#### Task instructions:
In the records below, tally each line that contains the word "agent" and give the total only.

#### Record set:
======

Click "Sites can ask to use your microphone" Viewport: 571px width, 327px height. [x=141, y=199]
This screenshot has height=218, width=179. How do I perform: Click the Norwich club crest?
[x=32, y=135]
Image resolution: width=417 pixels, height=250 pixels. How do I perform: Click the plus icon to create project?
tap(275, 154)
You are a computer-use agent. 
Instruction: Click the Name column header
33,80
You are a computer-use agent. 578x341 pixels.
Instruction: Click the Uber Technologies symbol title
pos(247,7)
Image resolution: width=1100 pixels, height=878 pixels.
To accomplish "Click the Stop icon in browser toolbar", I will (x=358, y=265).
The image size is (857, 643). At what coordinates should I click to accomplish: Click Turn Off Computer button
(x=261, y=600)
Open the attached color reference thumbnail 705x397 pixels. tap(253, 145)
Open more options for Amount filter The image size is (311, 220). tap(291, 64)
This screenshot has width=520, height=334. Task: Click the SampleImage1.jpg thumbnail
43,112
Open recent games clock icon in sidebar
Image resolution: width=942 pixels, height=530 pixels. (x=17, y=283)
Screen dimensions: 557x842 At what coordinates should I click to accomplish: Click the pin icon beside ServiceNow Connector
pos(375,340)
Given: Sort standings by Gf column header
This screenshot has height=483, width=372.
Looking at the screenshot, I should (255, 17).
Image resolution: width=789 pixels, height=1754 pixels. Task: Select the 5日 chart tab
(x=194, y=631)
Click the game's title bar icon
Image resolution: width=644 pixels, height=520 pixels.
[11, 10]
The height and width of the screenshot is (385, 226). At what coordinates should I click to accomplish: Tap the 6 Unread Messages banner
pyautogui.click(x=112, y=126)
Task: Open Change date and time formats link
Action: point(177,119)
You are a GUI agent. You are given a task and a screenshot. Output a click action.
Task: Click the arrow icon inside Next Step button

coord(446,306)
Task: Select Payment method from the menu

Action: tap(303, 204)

======

#### Response below:
3